The statement came in an interview with website Zaman al-Wasl. Talli also described those set to depart Lebanon for Syria under the deal as, "[The fighters and Sunni refugees] who fled torture from Shiite militias and the bad treatment of the Lebanese government."

The commander was quoted as saying that part of the deal included the release of 10 Syrian nationals - 5 in Roumieh Prison and 5 captured by "The Iranian Party in Lebanon," in reference to Hezbollah.

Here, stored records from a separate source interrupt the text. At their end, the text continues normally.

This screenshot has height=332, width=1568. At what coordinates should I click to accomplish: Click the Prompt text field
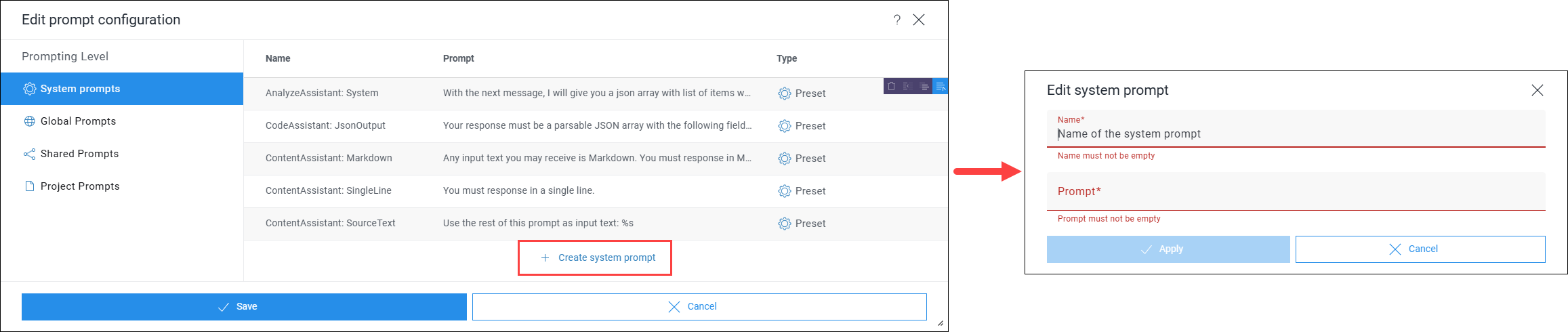tap(1296, 192)
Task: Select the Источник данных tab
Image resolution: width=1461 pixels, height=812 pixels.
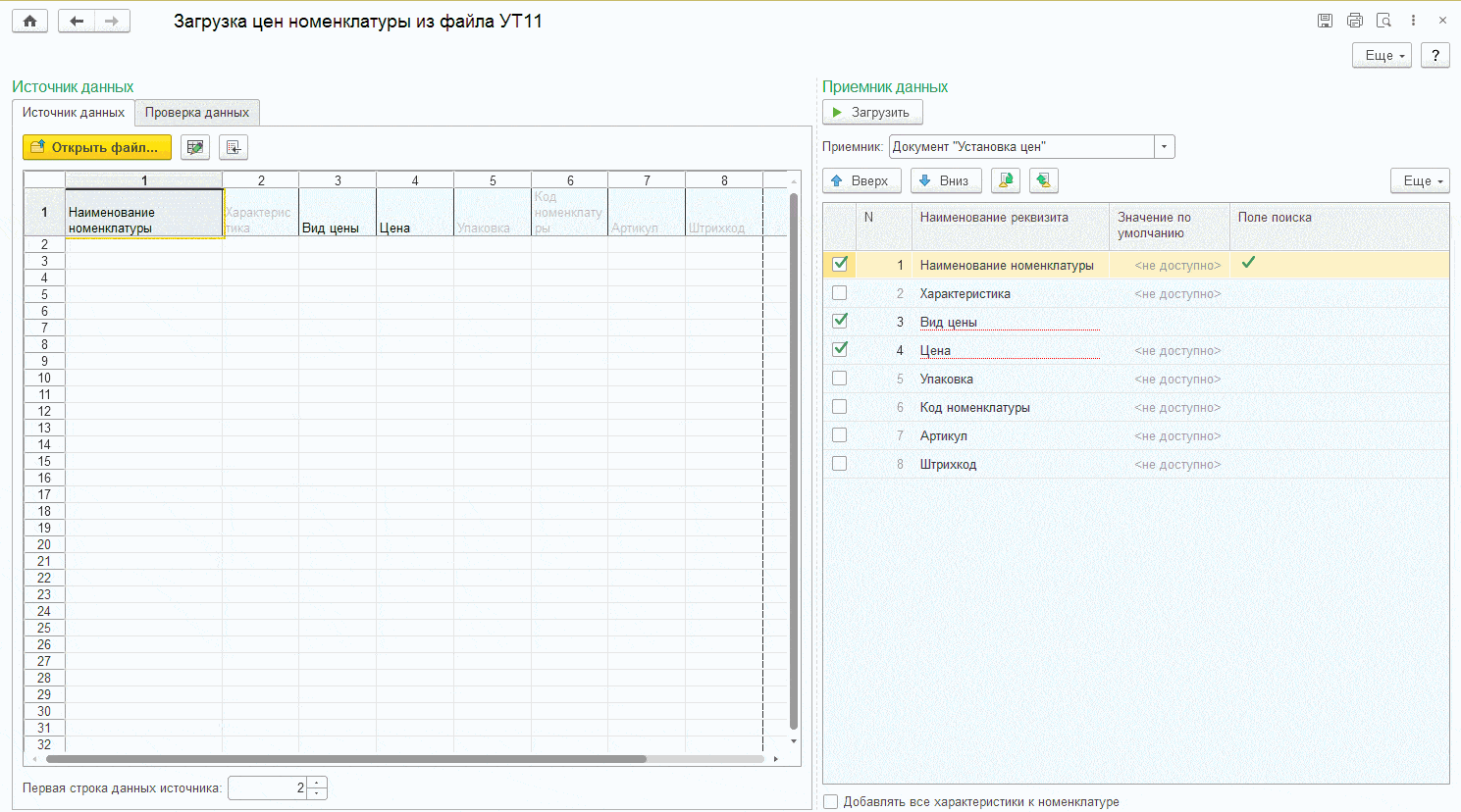Action: point(74,113)
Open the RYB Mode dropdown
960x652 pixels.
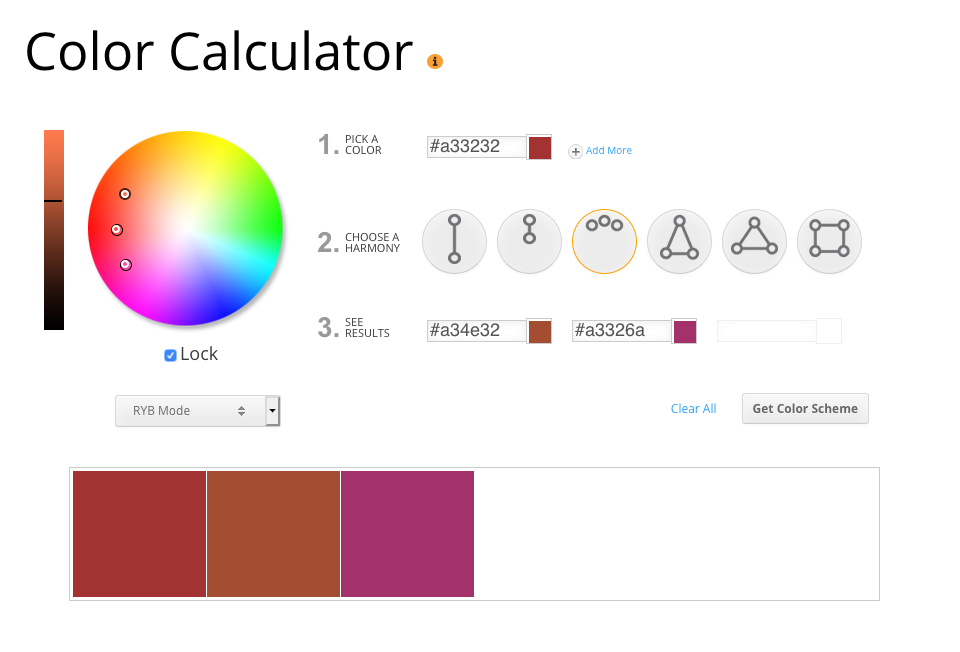[190, 411]
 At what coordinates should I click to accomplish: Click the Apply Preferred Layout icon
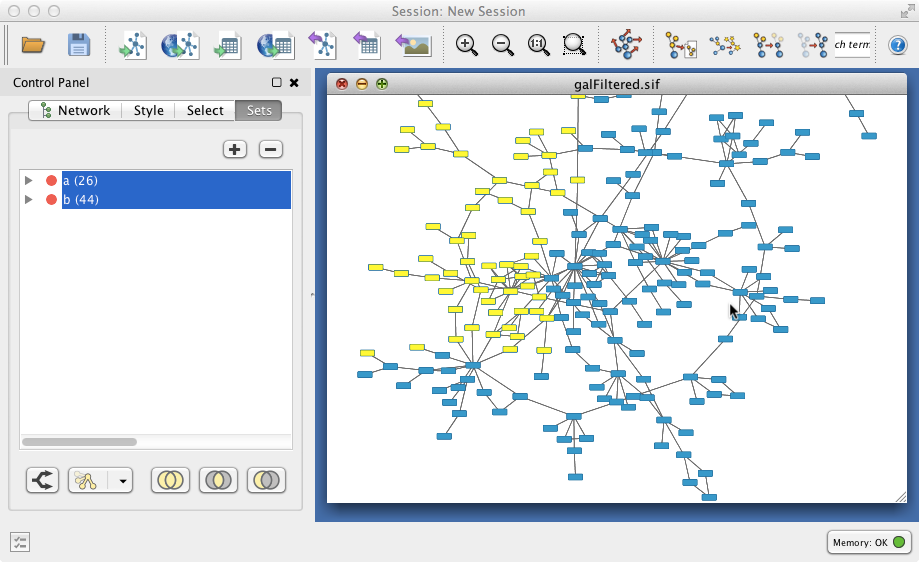point(627,44)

The local head of Jabhat Fatah al-Sham, formerly known as Nusra Front, said the deal had been held up due to disagreements between the Lebanese government and Hezbollah, adding that the negotiations were going through General Security head Brig. Gen. Abbas Ibrahim.

He went on to say that his extremist group was forced to agree to the ceasefire due to the refugee situation in Wadi Hmayyed. "They were being hit by barrel bombs from Syrian warplanes and rockets," Talli said.

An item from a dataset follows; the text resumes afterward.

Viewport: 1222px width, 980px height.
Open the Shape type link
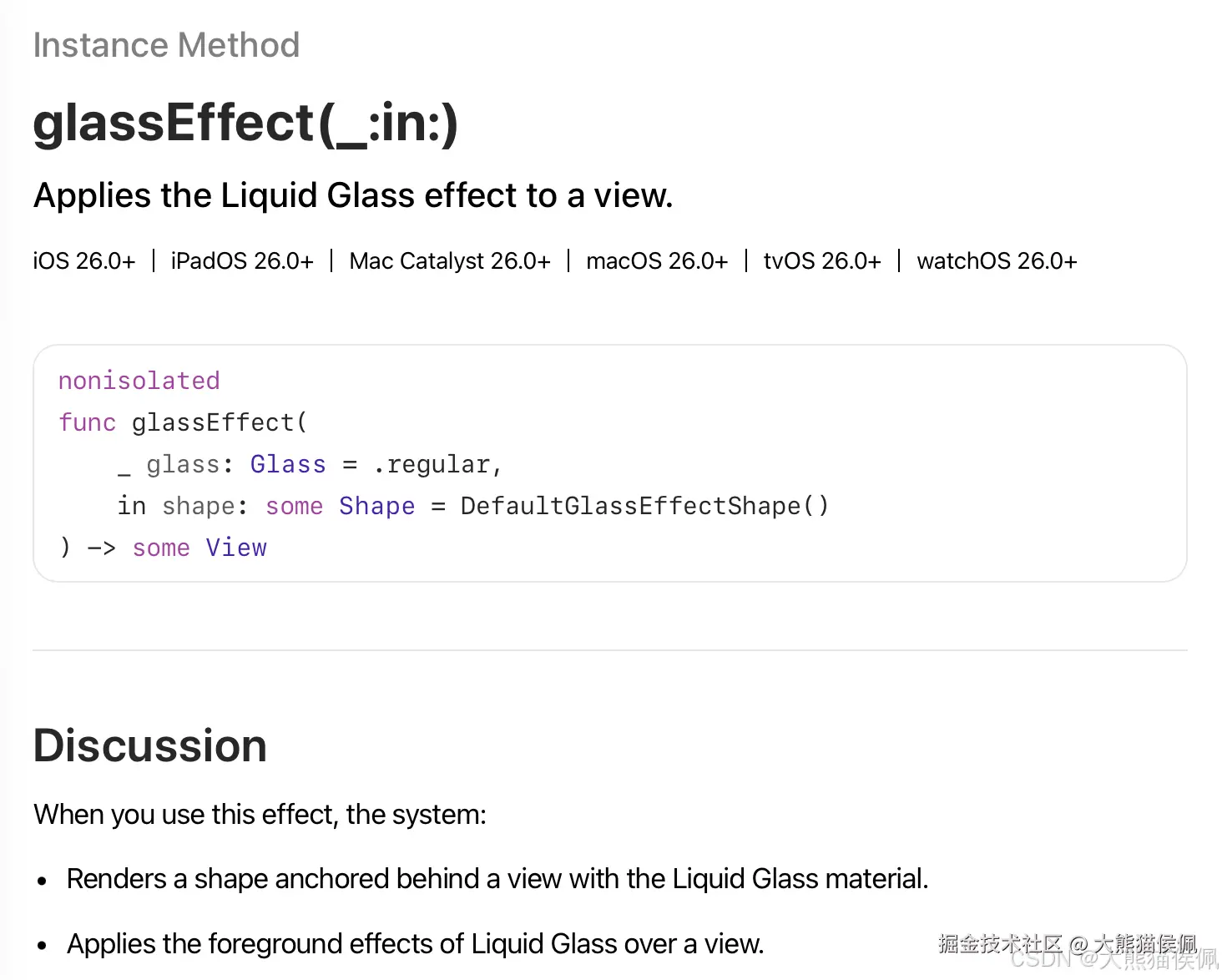(x=377, y=506)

Talli added that they were not planning an attack on Lebanese soil. However, he accused Hezbollah of dragging Lebanon into the conflict that was "supported by Iran and proved to be the most dangerous terrorists in the region."

"Iran killed and forced Sunnis to flee, pitting the Arab Shiites against the Sunnis and all other sects in the region," Talli said.

Talli is believed to have been imprisoned in the Syrian regime’s notorious Sednaya prison for 13 years due to extremist activity. He was reportedly released in 2011 following an amnesty issued by Syrian President Bashar Assad.

Talli is thought to have fled the outskirts of Homs after Hezbollah and Syrian regime forces captured the group’s positions, holing up in the Qalamoun Mountains near the Lebanese border in 2014.

Once there, Talli sought to unite opposition groups in the Qalamoun region under a single umbrella to better confront Syrian army troops and their allies, including Hezbollah.

The Jabhat Fatah al-Sham group gained prominence in 2013 after kidnapping 13 nuns from a monastery in the historic town of Maaloula on Dec. 3.

Qatari and Syrian mediation managed to secure the release of the 13 Greek Orthodox nuns on March 10, 2014, at an undisclosed price. More was reportedly paid in exchange for the release of 16 Lebanese servicemen in 2015. Estimates place Talli's money from ransoms at nearly $30 million.